WTMP

Egypt Lake, Florida; United States;
- Broadcast area: Tampa Bay Area
- Frequency: 1150 kHz (HD Radio)
- Branding: WTMP AM 1150 102.1 FM

Programming
- Language: English
- Format: Sports radio
- Network: ESPN Radio

Ownership
- Owner: Neal Ardman; (NIA Broadcasting, Inc.);
- Sister stations: WTMP-FM

History
- First air date: December 1954; 71 years ago
- Call sign meaning: Tampa

Technical information
- Licensing authority: FCC
- Facility ID: 74108
- Class: B
- Power: 10,000 watts (day); 500 watts (night);
- Translators: 92.9 W225CQ (Tampa); 102.1 W271DL (Egypt Lake);

Links
- Public license information: Public file; LMS;
- Website: am1150wtmp.com

= WTMP (AM) =

Radio station in Egypt Lake–Tampa, Florida

WTMP (1150 kHz) is a commercial AM radio station licensed to Egypt Lake, Florida, and serving the Tampa Bay area, airing a sports radio format with programming from ESPN Radio. The station is owned by Neal Ardman of NIA Broadcasting, Inc. Its studios are on Howard Avenue in West Tampa.

By day, WTMP is powered at 10,000 watts. To protect other stations on 1150 AM from interference at night, it greatly reduces power to 500 watts. WTMP uses a directional antenna with a three-tower array, from its transmitter location on Cavacade Drive in Egypt Lake. Programming is also heard on two FM translators: W271DL on 102.1 MHz in Egypt Lake and W225CQ on 92.9 MHz in Tampa.

==Station history==
===African-American voice===
WTMP signed on the air in December 1954. It began as a daytimer powered at 1,000 watts and required to go off the air at sunset. It was owned by Rounsaville of Tampa, Inc. From its start, it aired programming for Tampa's African-American community, a mix of R&B, urban gospel, talk and news.

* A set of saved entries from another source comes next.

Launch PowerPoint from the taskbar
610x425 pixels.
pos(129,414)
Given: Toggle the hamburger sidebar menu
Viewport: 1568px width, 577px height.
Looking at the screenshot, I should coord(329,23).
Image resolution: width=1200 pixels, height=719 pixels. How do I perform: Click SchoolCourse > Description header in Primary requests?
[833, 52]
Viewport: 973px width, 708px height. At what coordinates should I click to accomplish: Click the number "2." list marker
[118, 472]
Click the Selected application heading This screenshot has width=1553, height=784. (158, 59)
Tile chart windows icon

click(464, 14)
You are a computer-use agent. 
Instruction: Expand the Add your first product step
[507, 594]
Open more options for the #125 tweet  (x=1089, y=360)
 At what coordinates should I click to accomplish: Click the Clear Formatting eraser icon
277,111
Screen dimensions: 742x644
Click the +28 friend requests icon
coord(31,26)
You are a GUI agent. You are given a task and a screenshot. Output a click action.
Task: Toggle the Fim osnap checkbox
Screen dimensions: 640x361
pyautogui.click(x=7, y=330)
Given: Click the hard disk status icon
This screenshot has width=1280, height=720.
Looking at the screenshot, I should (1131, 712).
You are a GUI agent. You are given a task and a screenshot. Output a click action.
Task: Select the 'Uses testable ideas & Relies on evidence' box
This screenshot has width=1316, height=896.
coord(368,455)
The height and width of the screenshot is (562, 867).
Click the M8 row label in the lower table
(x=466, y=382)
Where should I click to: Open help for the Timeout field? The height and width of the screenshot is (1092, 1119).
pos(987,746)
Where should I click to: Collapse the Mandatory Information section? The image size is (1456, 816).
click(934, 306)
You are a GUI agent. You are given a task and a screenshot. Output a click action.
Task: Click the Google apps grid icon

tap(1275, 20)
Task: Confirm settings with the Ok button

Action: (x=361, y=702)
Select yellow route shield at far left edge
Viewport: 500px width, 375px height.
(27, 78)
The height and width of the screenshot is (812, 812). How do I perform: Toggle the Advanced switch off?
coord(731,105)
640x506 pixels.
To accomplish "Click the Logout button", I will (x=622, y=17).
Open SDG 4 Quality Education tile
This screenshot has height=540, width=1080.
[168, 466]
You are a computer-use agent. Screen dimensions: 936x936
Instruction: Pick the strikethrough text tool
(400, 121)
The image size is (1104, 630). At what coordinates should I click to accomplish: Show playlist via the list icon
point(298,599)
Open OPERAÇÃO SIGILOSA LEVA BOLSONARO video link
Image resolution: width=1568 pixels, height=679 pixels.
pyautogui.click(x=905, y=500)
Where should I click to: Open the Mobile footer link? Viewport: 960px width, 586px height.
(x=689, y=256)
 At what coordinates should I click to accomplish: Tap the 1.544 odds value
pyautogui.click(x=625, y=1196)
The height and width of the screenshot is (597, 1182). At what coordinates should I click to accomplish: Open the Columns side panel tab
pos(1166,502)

Noted R&B vocalist and Tampa native King Coleman got his start as a disc jockey on WTMP in the 1950s.

In the late 1990s, the station, then-owned by Broadcast Capital, was bought by Tama Broadcasting, which has headquarters in Tampa. Long controlled by the Cherry family, Tama also owns stations in Daytona Beach, Jacksonville, Savannah, Georgia and Greenville, South Carolina, as well as newspapers in Daytona Beach and Fort Pierce. The owner went on to buy the then-WGUL in 2002 and made it a hip hop-urban station as WTMP-FM. It featured the syndicated show Russ Parr in the Morning. Even after a format change to rhythmic oldies, the FM station did not do well due to its rimshot signal, so it ended up as a simulcast of WTMP a year later. The rimshot signal, which barely reaches the Hillsborough County line from its transmitter southeast of Brooksville, also couldn't be moved closer to Tampa or upgraded with changes to the tower or transmitter power, due to interference issues with other stations broadcasting on 96.1 and nearby frequencies.

===Spanish tropical===
At 3 pm on September 2, 2011, after a 57-year run, WTMP's legacy as an R&B outlet came to an abrupt end. Davidson Media Group took over operation of the station under a local marketing agreement (LMA) from Tama, which filed for bankruptcy protection and placed the station in court-ordered receivership. Davidson then flipped the combo to a Spanish Tropical music format. All of WTMP's airstaff and syndicated shows were already pink-slipped a day before the flip. The Tropical format lasted only three years.

It was announced that WTMP would return to an Urban AC format on May 1, 2014. The two stations were split from common operation with the flip, as the operation of WTMP was taken over by WestCoast Media, while the FM was retained by Davidson.

On March 14, 2016, WTMP flipped to classic hip hop as "Boomin' 1150".

===NIA Broadcasting===
Both WTMP 1150 AM and WTMP-FM 96.1 were purchased out of bankruptcy by Neal Ardman's NIA Broadcasting, Inc. effective May 18, 2017. The purchase price was $500,000. In March 2022, one of WTMP's translators moved from 97.5 to 102.1 MHz.

On October 1, 2022, WTMP added a translator at 92.9 MHz to boost its coverage into downtown Tampa on the FM dial. This is the first time since the station was on 97.5FM that the station could be heard on FM in and around Tampa.

The station replaced a rhythmic oldies format with ESPN Radio programming on February 7, 2025. The network had been absent from Tampa Bay after WDAE, which had previously aired its nighttime and weekend programming, dropped it in December 2024.